▸ WORK REQUIRED:
After locating "Select the 838 sold tab" in the listing below, copy that line and each one after it exactly, ending with the line that has "You are a computer-use".

▸ RECORDS SUPPLIED:
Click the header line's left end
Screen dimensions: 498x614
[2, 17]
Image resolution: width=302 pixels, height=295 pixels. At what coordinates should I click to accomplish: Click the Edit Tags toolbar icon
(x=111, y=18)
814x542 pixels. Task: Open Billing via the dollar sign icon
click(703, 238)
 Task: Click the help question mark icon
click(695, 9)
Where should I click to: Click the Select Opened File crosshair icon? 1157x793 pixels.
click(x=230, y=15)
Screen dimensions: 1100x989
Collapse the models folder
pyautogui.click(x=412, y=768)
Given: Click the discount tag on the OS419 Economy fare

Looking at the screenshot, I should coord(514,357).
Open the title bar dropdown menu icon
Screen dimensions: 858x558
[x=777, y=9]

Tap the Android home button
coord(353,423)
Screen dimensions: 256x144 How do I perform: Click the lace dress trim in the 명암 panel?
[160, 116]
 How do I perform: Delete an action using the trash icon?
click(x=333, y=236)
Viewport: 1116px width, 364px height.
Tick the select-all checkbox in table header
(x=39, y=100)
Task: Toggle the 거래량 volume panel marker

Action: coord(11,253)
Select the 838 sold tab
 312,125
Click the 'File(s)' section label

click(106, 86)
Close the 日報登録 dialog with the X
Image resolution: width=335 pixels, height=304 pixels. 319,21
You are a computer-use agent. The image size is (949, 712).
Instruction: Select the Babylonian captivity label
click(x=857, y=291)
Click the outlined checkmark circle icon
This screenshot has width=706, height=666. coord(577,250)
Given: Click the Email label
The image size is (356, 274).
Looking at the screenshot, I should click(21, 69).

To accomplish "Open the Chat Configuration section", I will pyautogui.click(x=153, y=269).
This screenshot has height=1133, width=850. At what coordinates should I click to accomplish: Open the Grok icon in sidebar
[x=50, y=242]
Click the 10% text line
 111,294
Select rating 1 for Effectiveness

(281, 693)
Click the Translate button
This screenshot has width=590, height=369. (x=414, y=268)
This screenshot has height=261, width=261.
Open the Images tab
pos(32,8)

▸ ANSWER FOR THE TASK:
Select the 838 sold tab
 312,125
Click the 'File(s)' section label

click(106, 86)
Close the 日報登録 dialog with the X
Image resolution: width=335 pixels, height=304 pixels. 319,21
You are a computer-use agent. The image size is (949, 712).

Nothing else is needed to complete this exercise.